Options: OEX, SPX or SPY?...QQQQ or NDX?...best to daytrade?

Discussion in 'Options' started by increasenow, Jan 12, 2010.

  1. Options: OEX, SPX or SPY?...QQQQ or NDX?...best to daytrade?
     
  2. erol

    erol

    i'm actually curious...

    what defines best to day trade?

    something that moves a lot?

    something with high liquidity?

    were you referring to options?
    i thought day-trading options was a bad idea...
     
  3. akivak

    akivak

    I’m currently doing calendars on ETF and indexes. SPY calendars work pretty good, but they are very expensive commissions wise. Typical one month wide ATM calendar is about $1, and my profit target is 15%. With $0.7 per contract commission, I would pay $2.8 for round trade. That’s almost 20% of my potential profit and 2.8% of my invested capital. I’m trading multiple calendars (ATM, ITM and OTM), and since ITM and OTM calendars are even smaller, and sometimes adjustments are needed, I can end up spending about 30-35% of my profit (5% of my invested capital) on commissions.

    So I started looking at SPX spreads. The bid ask are ridiculous, but the volumes are huge. How realistic it is to get a fill at the middle of bid/ask or nickel/dime less?
     
  4. I, too, am trading calendars in SPY and have been considering making the jump to SPX for the exact same reasons you mention.

    I took a tour of the CBOE floor last week and met with some people there. I was asking around if its possible for the public to get as good a fill in the SPX options as on SPY. The general consensus was that yes, you'll get as good (if not better) fills in SPX due to the very large institutional participation in that market.

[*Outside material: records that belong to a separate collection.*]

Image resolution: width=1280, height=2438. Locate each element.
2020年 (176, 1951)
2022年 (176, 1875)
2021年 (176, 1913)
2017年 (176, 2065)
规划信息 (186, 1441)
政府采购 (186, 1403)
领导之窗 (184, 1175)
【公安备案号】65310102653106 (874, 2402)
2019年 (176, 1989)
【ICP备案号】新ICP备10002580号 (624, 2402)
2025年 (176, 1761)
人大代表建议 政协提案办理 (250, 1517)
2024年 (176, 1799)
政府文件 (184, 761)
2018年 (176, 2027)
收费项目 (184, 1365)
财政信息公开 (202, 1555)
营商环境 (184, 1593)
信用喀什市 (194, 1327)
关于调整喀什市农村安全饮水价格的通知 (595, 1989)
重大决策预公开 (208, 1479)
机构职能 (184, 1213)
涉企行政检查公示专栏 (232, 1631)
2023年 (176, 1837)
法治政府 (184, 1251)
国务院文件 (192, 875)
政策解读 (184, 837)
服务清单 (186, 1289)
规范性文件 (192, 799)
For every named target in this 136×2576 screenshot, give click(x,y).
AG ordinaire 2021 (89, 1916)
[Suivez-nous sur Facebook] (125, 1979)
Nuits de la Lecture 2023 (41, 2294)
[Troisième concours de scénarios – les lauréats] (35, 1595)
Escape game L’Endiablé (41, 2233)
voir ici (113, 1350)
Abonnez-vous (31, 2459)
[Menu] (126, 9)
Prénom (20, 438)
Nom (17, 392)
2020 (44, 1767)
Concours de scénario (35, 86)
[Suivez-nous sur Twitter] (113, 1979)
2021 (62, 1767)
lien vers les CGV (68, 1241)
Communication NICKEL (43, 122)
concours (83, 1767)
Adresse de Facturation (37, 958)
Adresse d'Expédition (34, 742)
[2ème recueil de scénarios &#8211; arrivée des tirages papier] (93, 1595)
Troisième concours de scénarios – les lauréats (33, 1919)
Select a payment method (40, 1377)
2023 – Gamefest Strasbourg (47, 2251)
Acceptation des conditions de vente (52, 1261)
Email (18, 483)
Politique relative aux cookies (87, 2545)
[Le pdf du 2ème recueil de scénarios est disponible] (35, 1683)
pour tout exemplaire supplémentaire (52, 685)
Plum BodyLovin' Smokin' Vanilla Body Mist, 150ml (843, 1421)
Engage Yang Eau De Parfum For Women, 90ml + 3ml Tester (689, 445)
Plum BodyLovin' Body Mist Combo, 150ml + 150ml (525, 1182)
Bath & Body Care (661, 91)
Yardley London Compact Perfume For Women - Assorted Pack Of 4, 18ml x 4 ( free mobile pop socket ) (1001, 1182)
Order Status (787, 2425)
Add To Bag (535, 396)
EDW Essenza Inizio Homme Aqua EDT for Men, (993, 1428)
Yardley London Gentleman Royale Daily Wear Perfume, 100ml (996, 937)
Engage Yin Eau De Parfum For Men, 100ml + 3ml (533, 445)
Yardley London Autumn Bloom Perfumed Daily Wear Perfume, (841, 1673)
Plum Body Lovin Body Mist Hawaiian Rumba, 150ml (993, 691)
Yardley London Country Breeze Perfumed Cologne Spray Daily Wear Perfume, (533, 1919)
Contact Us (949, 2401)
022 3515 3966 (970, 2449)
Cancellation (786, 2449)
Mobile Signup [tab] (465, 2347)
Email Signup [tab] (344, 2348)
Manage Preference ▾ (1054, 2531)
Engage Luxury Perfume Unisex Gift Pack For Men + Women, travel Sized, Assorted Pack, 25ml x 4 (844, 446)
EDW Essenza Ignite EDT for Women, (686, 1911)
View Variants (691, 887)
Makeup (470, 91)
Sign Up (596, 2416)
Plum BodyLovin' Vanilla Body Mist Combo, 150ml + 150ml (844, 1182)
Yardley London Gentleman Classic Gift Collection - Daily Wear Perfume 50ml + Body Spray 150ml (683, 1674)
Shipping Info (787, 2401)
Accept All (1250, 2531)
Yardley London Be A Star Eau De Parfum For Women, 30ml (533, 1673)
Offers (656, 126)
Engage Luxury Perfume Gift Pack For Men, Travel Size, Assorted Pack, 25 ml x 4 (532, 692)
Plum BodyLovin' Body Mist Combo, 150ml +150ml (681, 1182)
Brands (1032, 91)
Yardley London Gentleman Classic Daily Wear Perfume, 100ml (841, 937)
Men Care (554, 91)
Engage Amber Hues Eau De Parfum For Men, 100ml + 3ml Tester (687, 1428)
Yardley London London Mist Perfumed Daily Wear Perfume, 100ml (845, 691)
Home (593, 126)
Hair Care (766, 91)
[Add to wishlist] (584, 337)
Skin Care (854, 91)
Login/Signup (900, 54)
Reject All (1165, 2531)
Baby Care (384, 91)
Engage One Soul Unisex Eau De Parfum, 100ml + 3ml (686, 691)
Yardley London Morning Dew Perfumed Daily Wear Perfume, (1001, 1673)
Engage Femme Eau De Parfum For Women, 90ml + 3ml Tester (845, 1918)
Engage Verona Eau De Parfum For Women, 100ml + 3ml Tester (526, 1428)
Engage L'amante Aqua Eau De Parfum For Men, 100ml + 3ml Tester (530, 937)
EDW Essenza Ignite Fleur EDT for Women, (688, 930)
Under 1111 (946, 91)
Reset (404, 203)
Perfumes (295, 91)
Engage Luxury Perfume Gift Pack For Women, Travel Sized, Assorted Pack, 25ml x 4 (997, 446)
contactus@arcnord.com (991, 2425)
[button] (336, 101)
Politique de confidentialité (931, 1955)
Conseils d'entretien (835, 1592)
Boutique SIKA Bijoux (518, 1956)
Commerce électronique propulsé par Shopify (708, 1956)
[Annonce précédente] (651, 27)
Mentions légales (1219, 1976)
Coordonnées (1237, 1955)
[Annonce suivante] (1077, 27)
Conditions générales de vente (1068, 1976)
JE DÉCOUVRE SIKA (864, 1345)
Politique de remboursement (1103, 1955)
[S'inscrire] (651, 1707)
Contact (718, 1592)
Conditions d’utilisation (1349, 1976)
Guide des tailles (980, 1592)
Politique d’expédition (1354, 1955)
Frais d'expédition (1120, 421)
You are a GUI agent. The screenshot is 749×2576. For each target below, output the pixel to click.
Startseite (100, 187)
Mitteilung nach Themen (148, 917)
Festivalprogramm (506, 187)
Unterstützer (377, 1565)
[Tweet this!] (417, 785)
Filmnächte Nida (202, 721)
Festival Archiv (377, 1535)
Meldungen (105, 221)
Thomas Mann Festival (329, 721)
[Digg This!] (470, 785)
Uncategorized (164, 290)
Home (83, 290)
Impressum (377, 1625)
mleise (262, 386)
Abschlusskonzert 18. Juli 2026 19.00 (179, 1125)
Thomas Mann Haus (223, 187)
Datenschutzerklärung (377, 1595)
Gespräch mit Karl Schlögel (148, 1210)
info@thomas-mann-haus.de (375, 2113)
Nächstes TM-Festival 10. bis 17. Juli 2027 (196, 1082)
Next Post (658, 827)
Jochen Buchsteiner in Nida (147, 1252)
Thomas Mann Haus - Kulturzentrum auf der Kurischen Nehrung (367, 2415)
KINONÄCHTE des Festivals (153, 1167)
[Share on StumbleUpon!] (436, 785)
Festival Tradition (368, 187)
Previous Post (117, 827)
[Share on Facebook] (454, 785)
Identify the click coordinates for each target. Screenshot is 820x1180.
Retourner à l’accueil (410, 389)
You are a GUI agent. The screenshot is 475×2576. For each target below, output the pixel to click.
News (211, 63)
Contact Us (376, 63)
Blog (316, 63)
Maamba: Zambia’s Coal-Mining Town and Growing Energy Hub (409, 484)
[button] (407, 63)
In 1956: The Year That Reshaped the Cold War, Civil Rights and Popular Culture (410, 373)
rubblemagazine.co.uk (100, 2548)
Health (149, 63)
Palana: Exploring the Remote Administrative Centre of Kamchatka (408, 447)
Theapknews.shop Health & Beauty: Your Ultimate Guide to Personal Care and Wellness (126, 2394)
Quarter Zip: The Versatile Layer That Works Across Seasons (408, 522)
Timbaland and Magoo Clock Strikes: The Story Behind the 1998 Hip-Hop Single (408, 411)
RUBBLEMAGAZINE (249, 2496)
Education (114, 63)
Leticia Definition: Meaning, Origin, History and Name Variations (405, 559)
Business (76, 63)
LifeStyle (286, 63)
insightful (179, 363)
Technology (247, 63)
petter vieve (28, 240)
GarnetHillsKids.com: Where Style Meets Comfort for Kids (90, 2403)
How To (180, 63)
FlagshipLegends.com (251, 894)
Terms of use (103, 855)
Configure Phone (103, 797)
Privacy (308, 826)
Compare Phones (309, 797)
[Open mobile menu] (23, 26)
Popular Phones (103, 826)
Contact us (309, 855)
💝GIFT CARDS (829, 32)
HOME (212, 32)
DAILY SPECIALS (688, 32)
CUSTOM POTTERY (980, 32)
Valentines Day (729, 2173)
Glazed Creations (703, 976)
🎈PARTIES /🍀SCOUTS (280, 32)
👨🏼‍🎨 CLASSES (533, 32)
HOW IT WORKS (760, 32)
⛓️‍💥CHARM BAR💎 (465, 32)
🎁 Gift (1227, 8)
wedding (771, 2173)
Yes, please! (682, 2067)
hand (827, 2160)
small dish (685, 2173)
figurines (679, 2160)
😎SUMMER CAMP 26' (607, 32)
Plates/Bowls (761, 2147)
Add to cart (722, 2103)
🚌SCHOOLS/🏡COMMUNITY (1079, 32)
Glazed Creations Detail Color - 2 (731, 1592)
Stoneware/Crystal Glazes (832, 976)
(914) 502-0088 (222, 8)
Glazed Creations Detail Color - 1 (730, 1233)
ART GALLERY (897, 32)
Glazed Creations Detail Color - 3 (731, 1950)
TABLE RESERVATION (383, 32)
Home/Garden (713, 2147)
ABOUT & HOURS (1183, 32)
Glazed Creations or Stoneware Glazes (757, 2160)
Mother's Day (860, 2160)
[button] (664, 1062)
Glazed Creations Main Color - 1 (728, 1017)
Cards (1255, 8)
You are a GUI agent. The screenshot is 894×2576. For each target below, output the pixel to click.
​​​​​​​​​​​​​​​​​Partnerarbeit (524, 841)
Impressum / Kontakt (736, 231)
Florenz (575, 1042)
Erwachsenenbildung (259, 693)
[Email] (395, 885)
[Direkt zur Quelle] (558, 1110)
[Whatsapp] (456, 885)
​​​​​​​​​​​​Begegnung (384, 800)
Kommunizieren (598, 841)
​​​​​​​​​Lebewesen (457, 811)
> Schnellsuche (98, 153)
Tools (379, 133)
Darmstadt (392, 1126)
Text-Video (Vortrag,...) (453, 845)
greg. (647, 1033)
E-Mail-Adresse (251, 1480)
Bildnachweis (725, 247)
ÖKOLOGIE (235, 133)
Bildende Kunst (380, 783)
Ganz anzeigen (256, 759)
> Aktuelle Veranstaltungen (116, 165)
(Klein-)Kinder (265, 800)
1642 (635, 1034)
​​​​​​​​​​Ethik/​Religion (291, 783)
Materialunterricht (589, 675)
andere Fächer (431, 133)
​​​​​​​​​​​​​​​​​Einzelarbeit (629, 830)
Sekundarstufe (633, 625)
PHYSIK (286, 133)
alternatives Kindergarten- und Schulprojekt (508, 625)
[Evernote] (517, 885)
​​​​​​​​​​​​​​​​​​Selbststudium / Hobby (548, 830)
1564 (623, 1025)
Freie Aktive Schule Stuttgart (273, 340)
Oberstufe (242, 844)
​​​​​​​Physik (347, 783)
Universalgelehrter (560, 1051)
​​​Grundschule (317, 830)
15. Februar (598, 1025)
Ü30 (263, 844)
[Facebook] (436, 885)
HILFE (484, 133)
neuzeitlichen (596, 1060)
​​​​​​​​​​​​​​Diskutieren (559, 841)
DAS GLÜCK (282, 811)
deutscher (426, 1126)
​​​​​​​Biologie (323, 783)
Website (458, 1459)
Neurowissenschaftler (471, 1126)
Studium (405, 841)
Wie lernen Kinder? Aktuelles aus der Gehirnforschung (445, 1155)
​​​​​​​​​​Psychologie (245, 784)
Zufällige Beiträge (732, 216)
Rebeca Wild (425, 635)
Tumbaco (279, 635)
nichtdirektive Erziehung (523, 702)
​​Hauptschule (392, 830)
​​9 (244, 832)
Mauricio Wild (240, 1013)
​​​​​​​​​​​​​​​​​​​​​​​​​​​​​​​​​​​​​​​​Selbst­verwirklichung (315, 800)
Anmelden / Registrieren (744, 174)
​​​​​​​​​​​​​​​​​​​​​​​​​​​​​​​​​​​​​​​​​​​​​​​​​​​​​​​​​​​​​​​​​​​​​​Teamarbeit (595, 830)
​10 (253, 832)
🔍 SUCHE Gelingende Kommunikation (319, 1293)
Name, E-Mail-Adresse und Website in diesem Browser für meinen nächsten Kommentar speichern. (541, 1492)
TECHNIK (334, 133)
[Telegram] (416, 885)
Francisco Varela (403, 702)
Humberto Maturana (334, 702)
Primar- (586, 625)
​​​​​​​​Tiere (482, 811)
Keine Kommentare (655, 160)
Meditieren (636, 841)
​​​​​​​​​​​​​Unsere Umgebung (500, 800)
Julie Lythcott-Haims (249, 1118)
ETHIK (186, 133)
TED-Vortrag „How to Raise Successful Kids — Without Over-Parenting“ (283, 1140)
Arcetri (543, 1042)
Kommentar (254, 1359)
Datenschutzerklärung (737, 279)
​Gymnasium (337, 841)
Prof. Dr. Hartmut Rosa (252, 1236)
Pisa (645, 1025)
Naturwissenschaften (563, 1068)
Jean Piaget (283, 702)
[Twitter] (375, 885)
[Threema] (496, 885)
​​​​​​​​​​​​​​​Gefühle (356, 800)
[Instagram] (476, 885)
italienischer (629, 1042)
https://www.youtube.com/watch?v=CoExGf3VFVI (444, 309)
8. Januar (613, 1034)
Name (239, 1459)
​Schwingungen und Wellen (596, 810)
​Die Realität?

    Of course, I'm skeptical. They may have been just telling me what I want to here. Those people have no idea what kind of volume I trade and probably have a vested interest in driving traffic to the SPX as its one of the last of the dying breed of pit-traded products (though there is a computer-matching component).

    One thing I learned when there was that the advertised bid-ask spread that the public sees on our trading platforms is in most cases FAR wider than what the actual market bids and offers are on the floor. The lesson being, try to focus on the theoretical price (or the mid-point between bid-ask) when throwing limit orders into the market place. (If you're throwing in market orders, you're begging to get fleeced).

    I haven't yet begun to trade up to SPX options yet, but I probably will test the waters in the coming months. I'm eager to hear other's thoughts and experiences they may have had.
     
  5. akivak

    akivak

    I did some quick checking comparing SPY and SPX using feb/mar 113 call calendar. The following bid/ask data was available when I was doing the calculations:
    SPX feb 1130 call – 25.7/27.0
    SPX mar 1130 call - 35.2/37.0
    SPY feb 113 call – 2.86/2.87
    SPY mar 113 call – 3.80/3.90

    SPX 1130 spread - 8.2/11.3
    SPY 113 spread - 0.93/1.04

    The slippage for SPY would be probably around 3 cents, so for 10 contracts, you would lose $30 on slippage plus $40 commissions (assuming $1 commission per contract).

    The question is what would be the slippage for SPX spread? The middle is $9.75. If it’s realistic to buy it for $9.85 and sell for 9.65, the slippage would be only $20 plus $4 commissions which is much better than SPY. Actually even buying at $9.90 and selling at $9.60 (shaving 15 cents from the middle of the spread) would still be better than SPY.

    In general, I found the following spread on bid/ask for feb ATM options (as percentage of the option value):
    SPY – 0.5-2.0%
    SPX – 5-6%
    RUT – 2.0-2.5%
    OEX – 3.5-4.5%
    MNX – 2-3%
    NDX – 2.0-2.5%

    I’m going to trade NDX calendars, but I need a second index for diversification. SPX currently seems a good candidate, despite ridiculous bid/ask, but only real trading will prove if my theoretical calculations are correct.
     
  6. sugar

    sugar

    What about ES options?
     
  7. akivak

    akivak

    I never traded them, but it might be not a bad idea. Can someone explain how they work? What about liquidity and slippage?
     
  8. sugar

    sugar

    I only trade them and works pretty good.
     
  9. akivak

    akivak

    This is very interesting. Could you please give some more details? What kind of trades (calendars?), maybe some examples?
     
  10. sugar

    sugar

    I'm trading ES vertical spreads and naked options with Interactive Brokers.